Query optimizer picking the wrong query plan? | SQL Server Performance Forums

SQL Server Performance Forum – Threads Archive

Query optimizer picking the wrong query plan?

We have a query that just recently started acting up on us, and we think it is because the query optimizer has started choosing the wrong query plan on occassion. This is the query: SELECT TOP 1 l1.ListingID
FROM Listings l1
WHERE NOT EXISTS
(SELECT TOP 1 a.auctionid
FROM auctions a
WHERE a.listingid = l1.listingid
AND a.ispaid = 1)
AND l1.UserID = 12250
AND l1.ListingIsActive = 1
AND (DATEDIFF(d, l1.AddedDate, GETDATE()) <= 120 OR DATEDIFF(d, l1.ModDate, GETDATE()) <= 120) Sometimes it will choose a plan using nested loops and clustered index scans (which is very slow). Other times it will choose a hash and clustered index scans which runs very fast. Should I try using hints to fix this problem? I’ve read that they are a last resort. Rearranging the order of the WHERE clauses worked for a few days but not anymore. Is there a better way to write this query? The listings table has ~15000 rows, the auctions table has ~47000 rows. Auto update statistics is on. The server is a dual processor XEON 2.4 Ghz with 2GB memory. There are clustered indexes on auctions.auctionid and listings.listingid. -Joe
Is this the query as its called or do you pass parameters for some of the values? Is it an sproc or run adhoc each time?
I just plugged in some values that were causing the problem. It is actually being called from ColdFusion which passes it to SQL server. All the values are dynamic and are called as bind variables (using cfqueryparam). Interestingly when I run the query in query analyzer it always picks the right query plan. I had to capture a trace off the server to figure out the query plan issue. -Joe
If bind variables are used then that is essentially equivalent to SQL variables. If you pull the query out, paste it into QA. Now instead of just plugging values into the query, declare variables and set these to your values, then plug these variables into the query. This should simulate what ColFusion is doing. You may find that updating the statistics on the two tables is what it needs… The query itself is not really the most effient though…
– a not exists is generally not good for performance…
– the query uses top 1 but no order by…?
– the following query may be of use SELECT TOP 1 l1.ListingID
FROM Listings l1
left outer join auctions a
ON a.listingid = l1.listingid
AND a.ispaid = 0
WHERE l1.UserID = 12250
AND l1.ListingIsActive = 1
AND (DATEDIFF(d, l1.AddedDate, GETDATE()) <= 120 OR DATEDIFF(d, l1.ModDate, GETDATE()) <= 120)
order by l1.ListingID — use L1.ListingID DESC to get the latest listing indexing Listings( userid, listingisactive, addeddate, moddate )
and auctions( listingid, ispaid ) Cheers
Twan

Twan,
Thanks, that query runs much faster, but I’m not sure if the logic is the same. The purpose of this query is to determine if there are any records in the listings table that do not have an associated record (related on listingid) in the auctions table.

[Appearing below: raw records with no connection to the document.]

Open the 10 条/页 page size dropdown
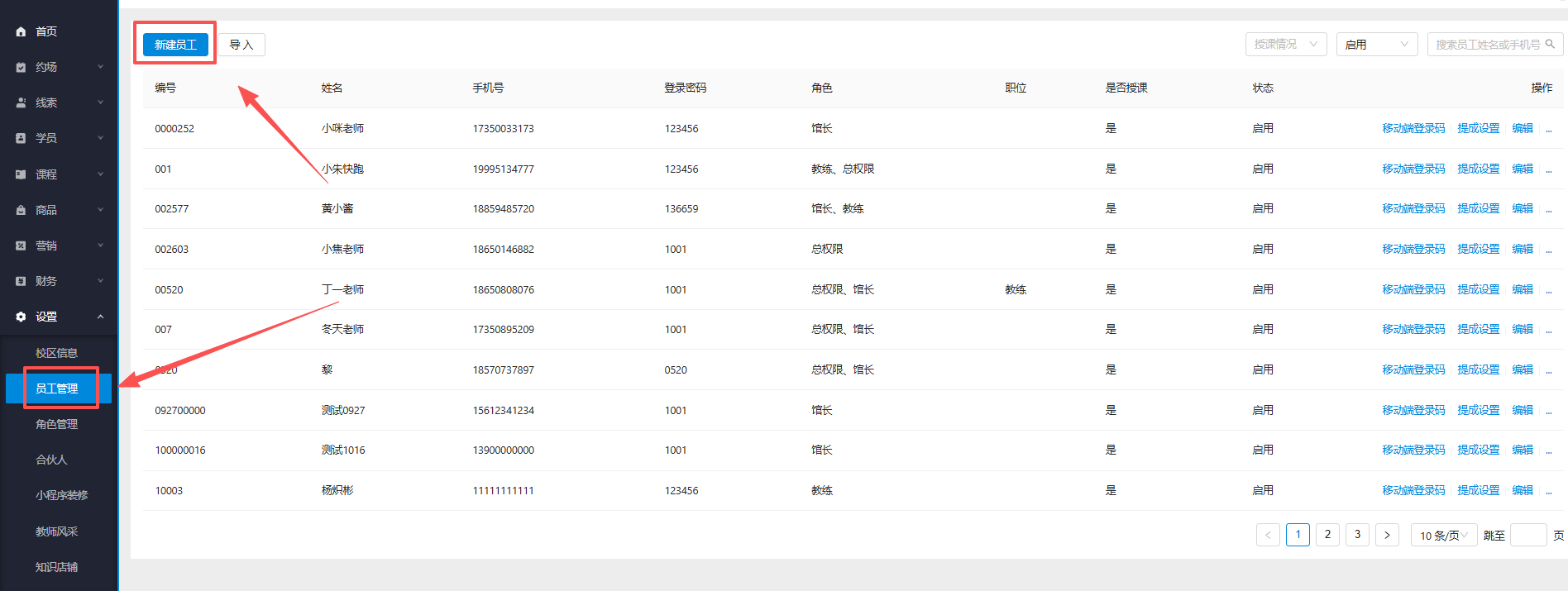 tap(1443, 536)
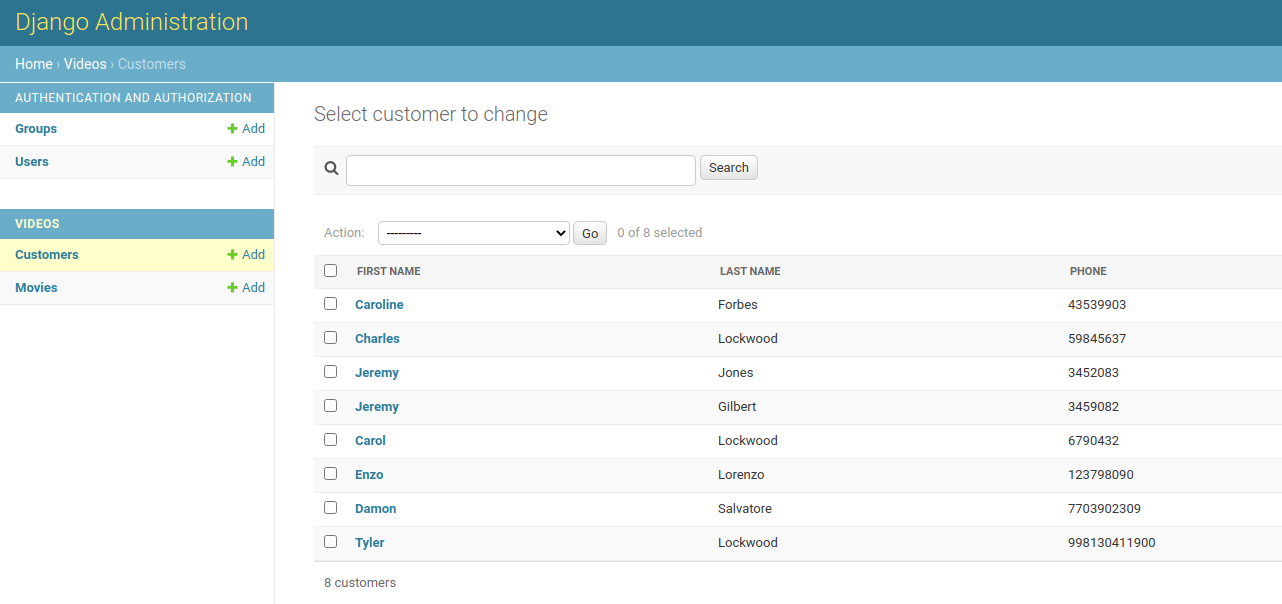Go to Home in the breadcrumb
Screen dimensions: 1282x604
tap(33, 64)
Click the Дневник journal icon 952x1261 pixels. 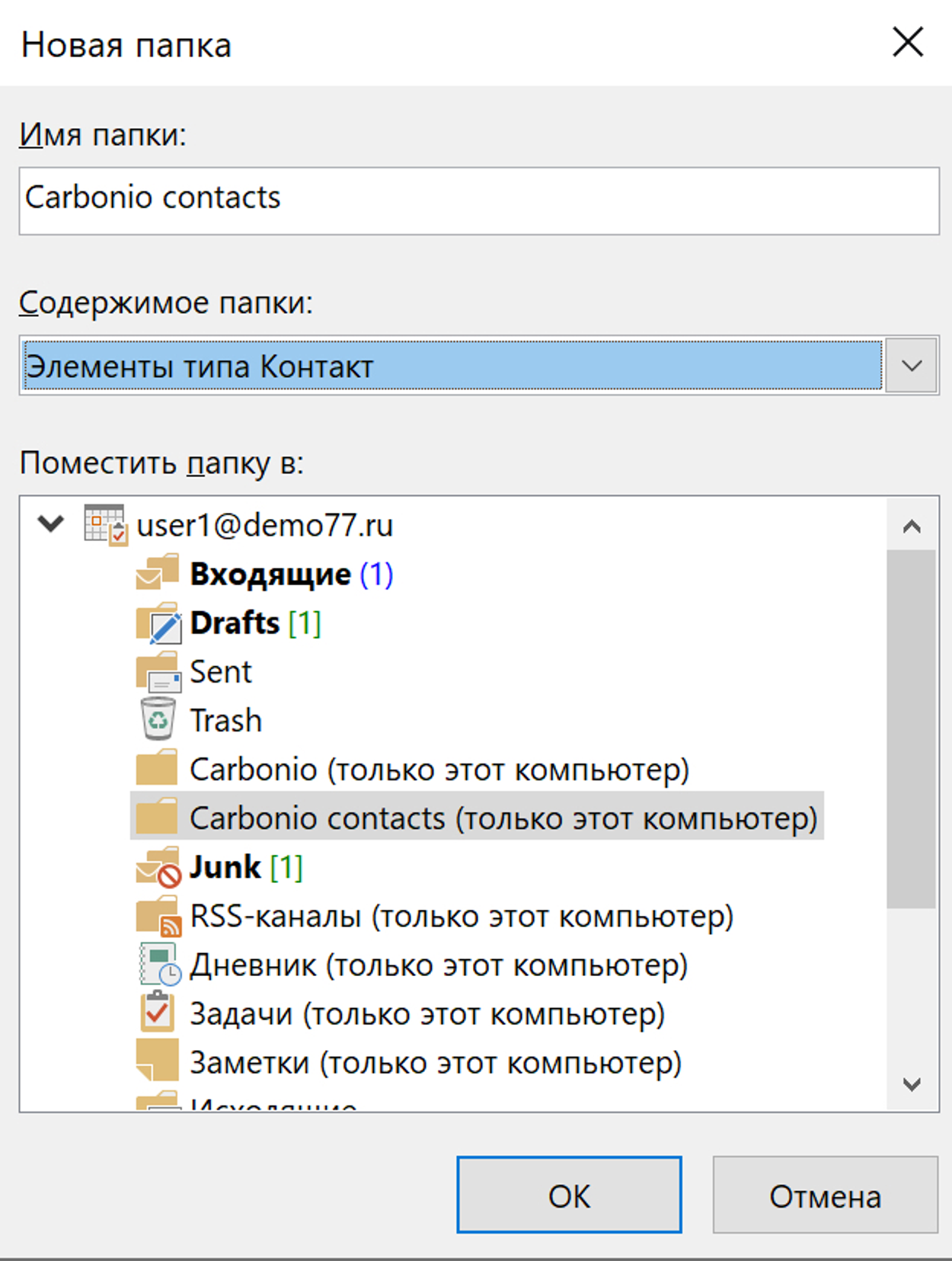tap(158, 965)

I don’t think I can do this with a join like you suggested because that would return all rows that have this relationship. Are those composite indexes or separate indexes for each column? -Joe
A check for records which do not exist in auctions table needs to be added… SELECT TOP 1 l1.ListingID
FROM Listings l1
left outer join auctions a
ON a.listingid = l1.listingid
AND a.ispaid = 0
WHERE l1.UserID = 12250
AND a.listingid IS NULL
AND l1.ListingIsActive = 1
AND (DATEDIFF(d, l1.AddedDate, GETDATE()) <= 120 OR DATEDIFF(d, l1.ModDate, GETDATE()) <= 120)
order by l1.ListingID — use L1.ListingID DESC to get the latest listing Gaurav
Moderator
Man thrives, oddly enough, only in the presence of a challenging environment- L. Ron Hubbard

The views expressed here are those of the author and no one else. There are no warranties as to the reliability or accuracy of anything presented here.
And the answer ro the original question would be it is difficult to understand why SQL Server seems to use worng plan until you understand the data distribution for the data being passed as variables. Say for one set of variables, large no. of records are affected, this would lead to a plan where Clustered Index scan may be benefecial. But if the same plan is used for variable where Clustered Index seek would have been helpful, as less no. of records are being affected, it will lead to bad performance. So the idea is to understand the data distribution and if the skew is too bad, go for recompilation of the plan at every execution using stored procedures and using WITH RECOMPILE OPTION.
Gaurav
Moderator
Man thrives, oddly enough, only in the presence of a challenging environment- L. Ron Hubbard

The views expressed here are those of the author and no one else. There are no warranties as to the reliability or accuracy of anything presented here.
So the idea is to understand the data distribution and if the skew is too bad, go for recompilation of the plan at every execution using stored procedures and using WITH RECOMPILE OPTION.
I’m not contradicting Gaurav’s tip but instead try to schedule a job to recompile the involved stored procedues rather using WITH RECOMPILE option. Satya SKJ
Moderator
http://www.SQL-Server-Performance.Com/forum
This posting is provided “AS IS” with no rights for the sake of knowledge sharing.
This rewritten query now works perfectly. Thanks for all your help. -Joe
Here is a response from Microsoft Support about this issue. Although the query is now fixed, it might offer some additional insight into this issue. I think you probably want to try with different indexes to make this query faster. Indexes are used to allow efficient seeks for selective (i.e. filtering out many rows) predicates. In your query you have predicates over the UserID and ListingIsActive columns for the Listings table. Is any of the following conditions such to usually filter out many rows? UserID = 12250
ListingIsActive = 1 In case you may want to add a nonclustered index over the corresponding column, or change the clustered index to be on that column. Same about the auctions table. Since the predicate in the subquery is over auctions.listingid, you may want to add a nonclustered index over that column, or change the clustered index to be on that column. Finally, the TOP 1 clause in the subquery is redundant, i.e. it will neither do harm nor improve things. I hope it helps! This posting is provided "AS IS" with no warranties, and confers no rights. —————————–
Brad M. McGehee, MVP
Webmaster
SQL-Server-Performance.Com
Hi ya, sorry have not been able to get back to the forum for a while… Ah yes the logic in my query wasn’t quite right was it… as guarav pointed out the listingid is null check needs to be added, and then also the ispaid check should see if the value is 1 rather than 0
The indexes I mentioned are composite indexes so only one on each table Cheers
Twan
This is all great advice. We will be testing with the new composite indexes under load this week. Thanks again.
]]>